Ultra-protective ventilation is the combination of low airway pressures and tidal volume (Vt) combined with extra corporeal carbon dioxide removal (ECCO2R). A recent large study showed no benefit of ultra-protective ventilation compared to standard ventilation in ARDS (Acute Respiratory Distress Syndrome) patients. However, the reduction in Vt failed to achieve the objective of less than or equal to 3 ml/kg predicted body weight (PBW). The main objective of our study was to assess the feasibility of the ultra-low volume ventilation (Vt ≤ 3 ml/kg PBW) facilitated by ECCO2R in acute respiratory failure patients. Retrospective analysis of a prospective cohort of patients with either high or low blood flow veno-venous ECCO2R devices. A session was defined as a treatment of ECCO2R from the start to the removal of the device (one patient could have one more than one session).

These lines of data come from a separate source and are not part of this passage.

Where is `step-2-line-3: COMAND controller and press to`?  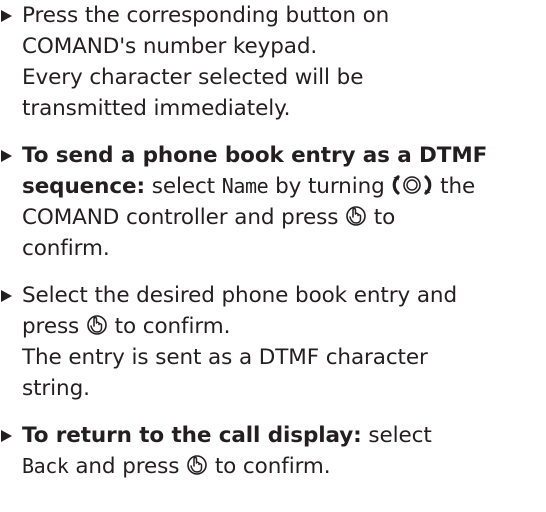
step-2-line-3: COMAND controller and press to is located at coordinates (284, 218).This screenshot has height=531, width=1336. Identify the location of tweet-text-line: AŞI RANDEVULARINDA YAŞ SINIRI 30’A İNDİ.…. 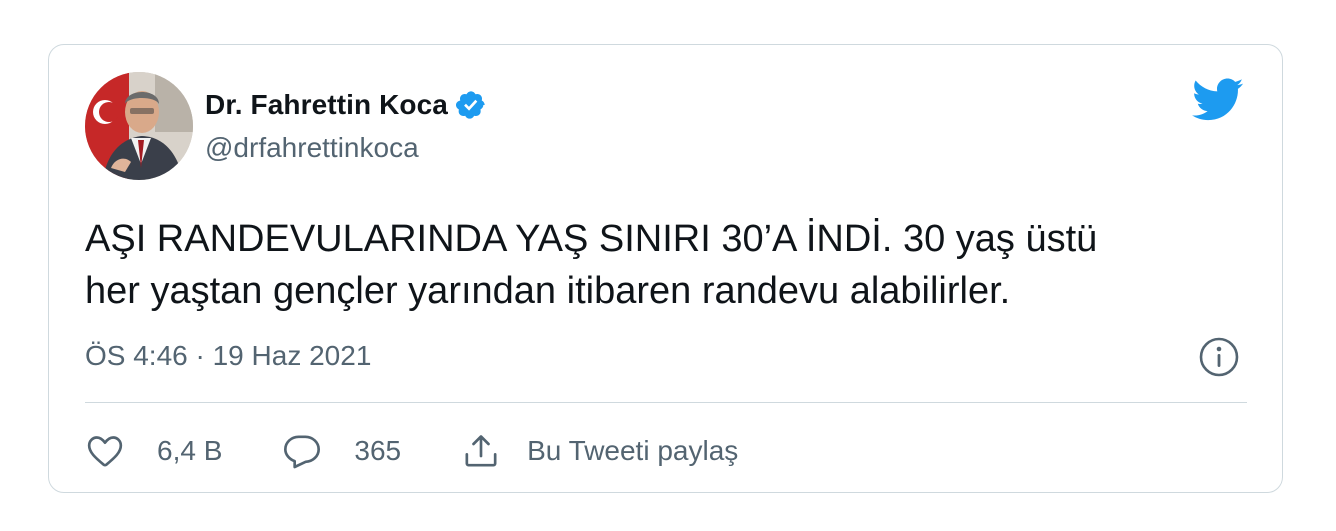
(592, 239).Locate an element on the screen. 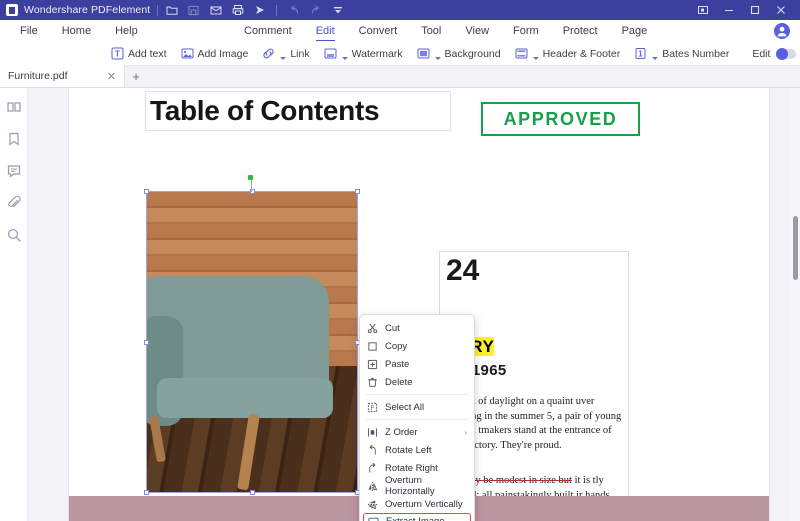 The height and width of the screenshot is (521, 800). left-panel-toolbar is located at coordinates (14, 304).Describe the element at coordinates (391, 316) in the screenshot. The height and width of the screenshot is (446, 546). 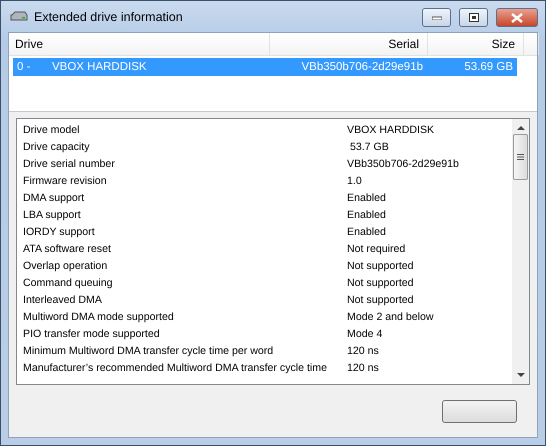
I see `property-value: Mode 2 and below` at that location.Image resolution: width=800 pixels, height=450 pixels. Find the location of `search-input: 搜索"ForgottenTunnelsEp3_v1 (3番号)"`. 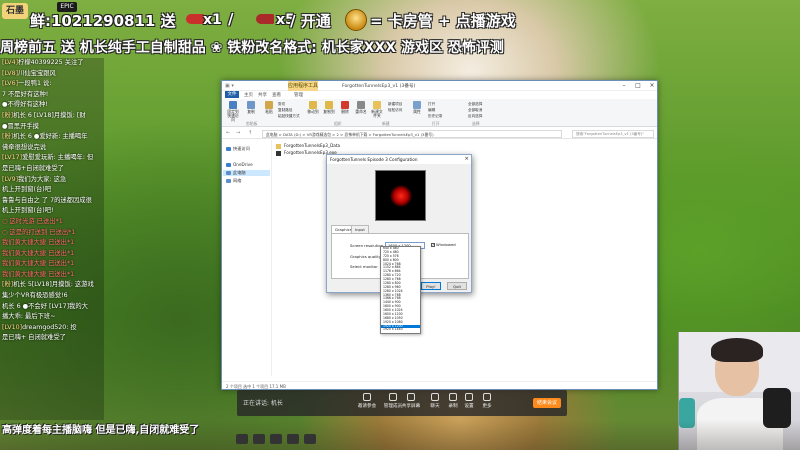

search-input: 搜索"ForgottenTunnelsEp3_v1 (3番号)" is located at coordinates (613, 134).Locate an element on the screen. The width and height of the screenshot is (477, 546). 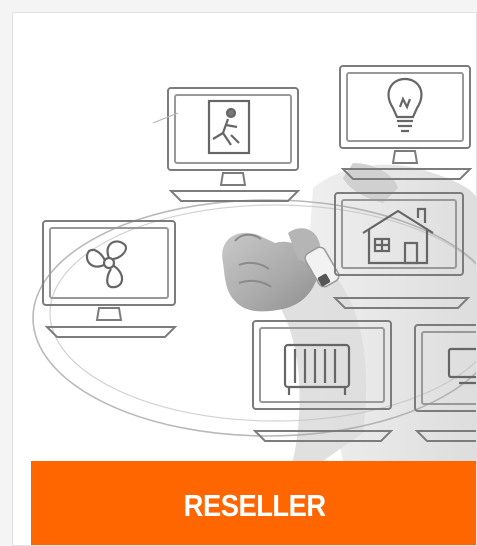
light-bulb-icon is located at coordinates (405, 105).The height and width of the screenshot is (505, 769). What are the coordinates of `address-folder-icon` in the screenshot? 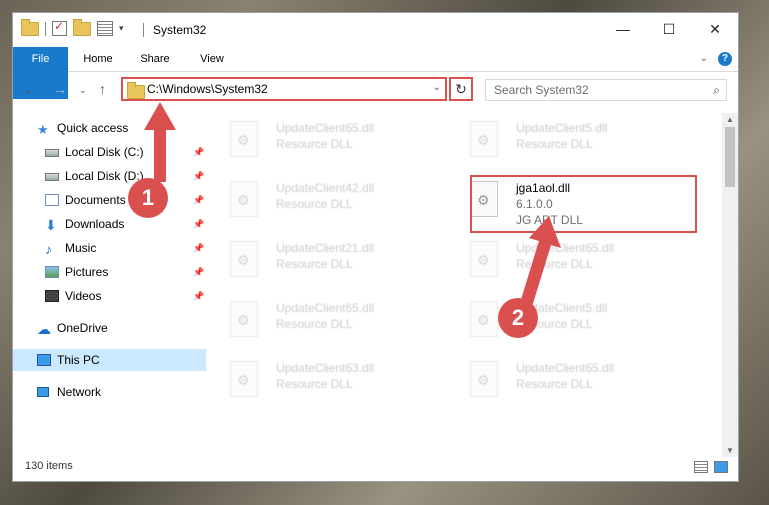 It's located at (136, 90).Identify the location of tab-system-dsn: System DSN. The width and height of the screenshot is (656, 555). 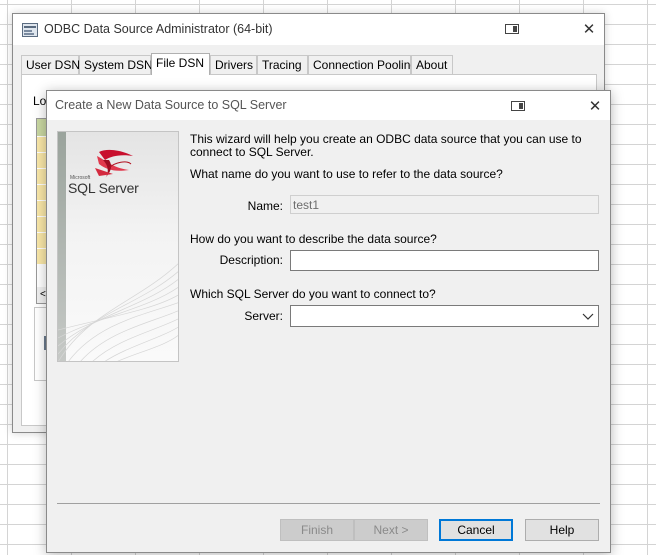
(116, 64).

Primary endpoint was the proportion of sessions during which a Vt less or equal to 3 ml/kg PBW at 24 h after the start of ECCO2R was successfully achieved for at least 12 h. Secondary endpoints were respiratory variables, rate of adverse events and outcomes. Forty-five ECCO2R sessions were recorded among 41 patients. Ultra-low volume ventilation (tidal volume ≤ 3 ml/kg PBW, success group) was successfully achieved at 24 h in 40.0% sessions (18 out of 45 sessions, confidence interval 25.3–54.6%). At 24 h, tidal volume in the failure group was 4.1 [3.8–4.5] ml/kg PBW compared to 2.1 [1.9–2.5] in the success group (p < 0.001). After multivariate analysis, blood flow rate was significantly associated with success of ultra-low volume ventilation (adjusted OR per 100 ml/min increase 1.51 (95%CI 1.21–1.90, p = 0.0003). Ultra-low volume ventilation (≤ 3 ml/kg PBW) was feasible in 18 out of 45 sessions. Higher blood flow rates were associated with the success of ultra-low volume ventilation.